In the following examples, we'll simply search for a string in all gramatical categories without filtering the results.

  1. A search for the string "cat" means "Find any word containing these three consecutive letters". Hundreds of matches are returned: "catastrophic", "alley cat", "scathingly", "catch", etc.
    Note that the string " cat" (there is a space character in front of the c) will only match compound words like "self catering" and "dairy cattle"; spaces count!
  2. We can limit the matches to all words ending in "cat" by putting the special character "$" after our search string. Searching for "cat$" there are only 5 matches: "alley cat", "cat", "siamese cat", "wildcat" and "cat" (verb).
  3. We can limit the matches to all words beginning in "cat" by putting the special character "^" before our search string. A search for "^cat" produces more than 50 matches: "catholic", "category", "cattle", "catch", etc.
  4. Finally, as is logical, we can limit our results to the word "cat" by typing in "^cat$":
  5. As mentioned earlier, with the Regex Dictionary you can use the special character $v to match any vowel and the character $c to match any consonant. So if we search for the string "^c$vt$", we'll match all words that begin with c, end in t and have one vowel in the middle: cat, cot and cut.
  6. Let's change our previous search to allow any consonant at the end of the word, subsituting the t in our string with the special character $c ("^c$v$c$"). This means "Match any word beginning with c, followed by one vowel, and ending in any single consonant". Now we get a couple dozen matches, including cab, cod i cub.
  7. Finally we'll search for words beginning in c, followed by two vowels ($v$v) and ending in any single consonant: ("^c$v$v$c$"). The matches include cool, coal, coin and coax.
    Note that if we remove the initial ^, we'll match any word ending in "c + 2 vowels + 1 consonant" (oficial, raincoat, scoot, etc.). If we remove only the final $, we'll match any word beginning "c + 2 vowels + 1 consonant" (caught up, courtship, cease, etc.). Finally, removing both the beginning and ending restrictions we can match uncousinly and musicianship.
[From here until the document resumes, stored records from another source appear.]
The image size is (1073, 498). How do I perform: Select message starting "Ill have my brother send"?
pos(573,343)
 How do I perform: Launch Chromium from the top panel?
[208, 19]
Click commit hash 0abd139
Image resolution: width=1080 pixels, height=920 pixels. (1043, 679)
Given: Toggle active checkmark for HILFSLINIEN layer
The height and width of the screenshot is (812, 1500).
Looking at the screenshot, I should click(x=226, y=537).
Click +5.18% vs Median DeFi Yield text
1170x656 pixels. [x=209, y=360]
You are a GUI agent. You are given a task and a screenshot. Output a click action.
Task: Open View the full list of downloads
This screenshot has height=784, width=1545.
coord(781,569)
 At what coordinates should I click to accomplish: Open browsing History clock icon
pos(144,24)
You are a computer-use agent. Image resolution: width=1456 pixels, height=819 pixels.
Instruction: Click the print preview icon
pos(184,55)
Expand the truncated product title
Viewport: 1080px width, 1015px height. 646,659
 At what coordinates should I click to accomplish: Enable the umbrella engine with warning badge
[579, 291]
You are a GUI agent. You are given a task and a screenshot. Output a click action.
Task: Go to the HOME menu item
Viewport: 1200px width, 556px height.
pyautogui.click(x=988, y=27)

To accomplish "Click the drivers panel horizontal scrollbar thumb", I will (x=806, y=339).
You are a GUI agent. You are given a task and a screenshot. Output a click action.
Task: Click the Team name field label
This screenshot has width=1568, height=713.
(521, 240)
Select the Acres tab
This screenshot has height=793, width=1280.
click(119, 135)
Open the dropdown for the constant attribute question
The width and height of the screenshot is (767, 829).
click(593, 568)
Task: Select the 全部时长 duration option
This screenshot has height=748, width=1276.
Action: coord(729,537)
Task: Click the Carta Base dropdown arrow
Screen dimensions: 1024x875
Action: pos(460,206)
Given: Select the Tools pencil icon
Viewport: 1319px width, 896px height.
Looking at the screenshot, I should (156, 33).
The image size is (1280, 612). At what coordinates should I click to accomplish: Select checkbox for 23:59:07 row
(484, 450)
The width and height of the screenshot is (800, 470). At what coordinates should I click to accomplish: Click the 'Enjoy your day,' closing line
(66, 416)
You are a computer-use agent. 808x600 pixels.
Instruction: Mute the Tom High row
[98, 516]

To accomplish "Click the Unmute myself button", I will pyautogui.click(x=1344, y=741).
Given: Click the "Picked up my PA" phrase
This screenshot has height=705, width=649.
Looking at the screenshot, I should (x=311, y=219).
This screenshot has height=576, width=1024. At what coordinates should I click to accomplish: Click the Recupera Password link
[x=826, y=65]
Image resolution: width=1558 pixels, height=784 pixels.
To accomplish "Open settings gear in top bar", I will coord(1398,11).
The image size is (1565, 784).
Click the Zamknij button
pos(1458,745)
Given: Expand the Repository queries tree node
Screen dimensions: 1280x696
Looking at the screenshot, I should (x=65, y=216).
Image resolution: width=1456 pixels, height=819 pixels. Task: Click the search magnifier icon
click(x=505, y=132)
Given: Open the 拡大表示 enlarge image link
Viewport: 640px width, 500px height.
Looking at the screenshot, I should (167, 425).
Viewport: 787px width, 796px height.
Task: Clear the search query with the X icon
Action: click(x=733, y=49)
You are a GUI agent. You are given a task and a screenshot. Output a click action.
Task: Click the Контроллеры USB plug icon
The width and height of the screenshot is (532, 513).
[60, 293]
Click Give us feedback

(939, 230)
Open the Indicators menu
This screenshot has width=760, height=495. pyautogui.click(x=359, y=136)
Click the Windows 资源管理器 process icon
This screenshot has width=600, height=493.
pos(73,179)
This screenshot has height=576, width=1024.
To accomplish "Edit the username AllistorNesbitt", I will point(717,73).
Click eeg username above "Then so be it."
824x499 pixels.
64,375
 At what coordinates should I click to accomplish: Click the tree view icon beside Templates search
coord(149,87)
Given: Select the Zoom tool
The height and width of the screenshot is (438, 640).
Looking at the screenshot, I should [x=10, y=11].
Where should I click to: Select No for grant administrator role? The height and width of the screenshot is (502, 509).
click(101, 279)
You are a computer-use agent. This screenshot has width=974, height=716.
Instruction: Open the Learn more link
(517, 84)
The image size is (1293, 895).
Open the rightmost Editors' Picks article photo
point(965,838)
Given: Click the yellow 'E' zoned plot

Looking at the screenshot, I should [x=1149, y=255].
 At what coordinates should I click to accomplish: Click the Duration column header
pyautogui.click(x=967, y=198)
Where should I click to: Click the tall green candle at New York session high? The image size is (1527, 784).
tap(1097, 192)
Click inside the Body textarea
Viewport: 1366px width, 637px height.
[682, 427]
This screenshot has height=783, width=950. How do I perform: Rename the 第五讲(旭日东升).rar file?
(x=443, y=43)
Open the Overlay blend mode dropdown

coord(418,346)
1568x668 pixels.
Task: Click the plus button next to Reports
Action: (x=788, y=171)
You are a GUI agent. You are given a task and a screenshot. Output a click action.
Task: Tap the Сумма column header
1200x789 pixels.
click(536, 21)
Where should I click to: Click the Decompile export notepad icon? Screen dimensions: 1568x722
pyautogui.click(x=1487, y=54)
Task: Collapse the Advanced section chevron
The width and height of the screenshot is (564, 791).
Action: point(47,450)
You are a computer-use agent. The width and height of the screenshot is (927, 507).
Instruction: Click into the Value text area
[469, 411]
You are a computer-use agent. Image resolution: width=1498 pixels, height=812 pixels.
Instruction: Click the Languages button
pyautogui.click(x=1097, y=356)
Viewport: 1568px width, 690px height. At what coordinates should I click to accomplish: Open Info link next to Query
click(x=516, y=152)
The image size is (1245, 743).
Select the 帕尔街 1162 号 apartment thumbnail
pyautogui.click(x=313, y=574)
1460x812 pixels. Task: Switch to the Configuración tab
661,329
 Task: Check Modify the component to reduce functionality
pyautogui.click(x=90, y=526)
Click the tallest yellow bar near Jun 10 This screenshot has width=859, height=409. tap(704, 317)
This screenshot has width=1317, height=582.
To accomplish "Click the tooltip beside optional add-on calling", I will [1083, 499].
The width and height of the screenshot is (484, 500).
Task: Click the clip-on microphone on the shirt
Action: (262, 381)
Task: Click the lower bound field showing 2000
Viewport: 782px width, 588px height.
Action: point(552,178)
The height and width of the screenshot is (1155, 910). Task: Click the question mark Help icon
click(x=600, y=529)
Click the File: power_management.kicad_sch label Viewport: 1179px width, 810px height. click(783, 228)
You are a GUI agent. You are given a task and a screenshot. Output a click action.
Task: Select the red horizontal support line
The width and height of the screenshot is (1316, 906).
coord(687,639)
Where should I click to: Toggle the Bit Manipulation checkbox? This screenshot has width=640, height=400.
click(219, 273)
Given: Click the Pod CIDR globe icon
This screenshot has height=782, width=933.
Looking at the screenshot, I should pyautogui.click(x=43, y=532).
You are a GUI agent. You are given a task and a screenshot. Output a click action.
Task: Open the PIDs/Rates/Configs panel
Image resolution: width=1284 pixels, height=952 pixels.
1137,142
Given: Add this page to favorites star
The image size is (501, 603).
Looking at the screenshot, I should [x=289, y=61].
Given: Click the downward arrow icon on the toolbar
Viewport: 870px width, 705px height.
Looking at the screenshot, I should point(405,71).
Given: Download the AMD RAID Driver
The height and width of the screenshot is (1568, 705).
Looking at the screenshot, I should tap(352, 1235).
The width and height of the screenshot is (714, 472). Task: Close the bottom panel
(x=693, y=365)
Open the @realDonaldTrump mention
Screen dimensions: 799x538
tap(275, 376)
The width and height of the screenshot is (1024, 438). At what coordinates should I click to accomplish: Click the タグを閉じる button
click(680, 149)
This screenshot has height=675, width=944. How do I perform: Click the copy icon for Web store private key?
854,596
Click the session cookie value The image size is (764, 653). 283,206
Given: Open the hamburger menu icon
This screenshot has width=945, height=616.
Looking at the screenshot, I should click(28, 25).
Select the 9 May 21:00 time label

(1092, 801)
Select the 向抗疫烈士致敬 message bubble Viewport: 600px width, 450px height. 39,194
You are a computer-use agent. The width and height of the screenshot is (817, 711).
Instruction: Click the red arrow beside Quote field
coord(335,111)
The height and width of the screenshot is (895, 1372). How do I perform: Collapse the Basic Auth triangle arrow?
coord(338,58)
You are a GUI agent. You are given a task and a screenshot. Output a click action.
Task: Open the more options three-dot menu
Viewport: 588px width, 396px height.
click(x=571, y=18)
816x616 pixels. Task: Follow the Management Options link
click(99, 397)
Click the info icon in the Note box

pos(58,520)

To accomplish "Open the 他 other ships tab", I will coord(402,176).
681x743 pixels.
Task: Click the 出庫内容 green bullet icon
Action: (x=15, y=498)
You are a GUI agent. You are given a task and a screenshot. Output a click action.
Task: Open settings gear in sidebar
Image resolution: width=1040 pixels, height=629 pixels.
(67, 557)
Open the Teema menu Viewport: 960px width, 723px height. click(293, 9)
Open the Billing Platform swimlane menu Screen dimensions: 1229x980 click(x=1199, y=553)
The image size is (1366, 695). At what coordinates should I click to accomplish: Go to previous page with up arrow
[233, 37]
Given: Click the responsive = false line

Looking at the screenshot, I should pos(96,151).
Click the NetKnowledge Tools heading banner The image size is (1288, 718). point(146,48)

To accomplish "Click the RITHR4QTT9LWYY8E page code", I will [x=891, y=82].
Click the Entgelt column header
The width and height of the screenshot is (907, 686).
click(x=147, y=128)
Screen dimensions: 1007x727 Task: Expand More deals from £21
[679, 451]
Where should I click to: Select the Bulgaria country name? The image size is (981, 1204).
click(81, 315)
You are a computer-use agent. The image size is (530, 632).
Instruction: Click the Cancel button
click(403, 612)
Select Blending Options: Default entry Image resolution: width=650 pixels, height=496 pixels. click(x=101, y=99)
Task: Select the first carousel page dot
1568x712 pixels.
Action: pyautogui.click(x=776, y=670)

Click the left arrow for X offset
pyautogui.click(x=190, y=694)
Basic useage II: Character classes

In the following examples, we'll continue searching for a string in all gramatical categories without filtering the results. From now on we'll dispense with the images.

  1. The special character "." represents any character at all, including a space, a hyphen or an accented letter (like the é in fiancé). Thus the string "fianc.." will match both "affianced" and "fiancé". To get a list of all four-letter words, we can simply type in the string "^....$".
  2. The special character "\w" represents any letter or digit. So if we want to know how many eleven-letter words are in the database, without including either hyphenated or compound words (e.g., "accident-prone" or "hound dog"), we can type "^", "\w" eleven times and "$" ("^\w\w\w\w\w\w\w\w\w\w\w$"). (Fortunately there is an easier way to do this, as we'll see in the section on Matching repetitions). Note that without the beginning "^" and ending "$", the string would match any word of eleven letters or more.
  3. We can search for groups of characters using square brackets ("[]"). In fact, the special characters mentioned in the previous section, $v and $c, are simply convenient aliases for the character classes [aeiouAEIOU] and [bcdfghjklmnpqrstvwxyzBCDFGHJKLMNPQRSTVWXYZ]. A search for the string "^[bcr]$vt$" will return any word beginning with either b or c or r, followed by a single vowel and ending with t. Matches include but, cat, rot and bit.
  4. Within the brackets of a character class, the hyphen (-) is special: it specifies a range, so that if you want to match all lower-case letters you can type [a-z] rather than the cumbersome [abcdefghijklmnopqrstuvwxyz]. You can make a hyphen part of your character class by placing it first or last; for example, the string
    "[- ]new$" will match both "brand new" and "brand-new".
  5. You can negate a character class by putting the character "^" right after the first bracket; for example, if you want to match any letter except a or o or u, you'd use: "[^aou]" . Thus "^g[^aou][r-z]$" will match any word beginning in g, followed by any letter except a, o or u and ending in any letter from r to z. Matches include gem, gym and get.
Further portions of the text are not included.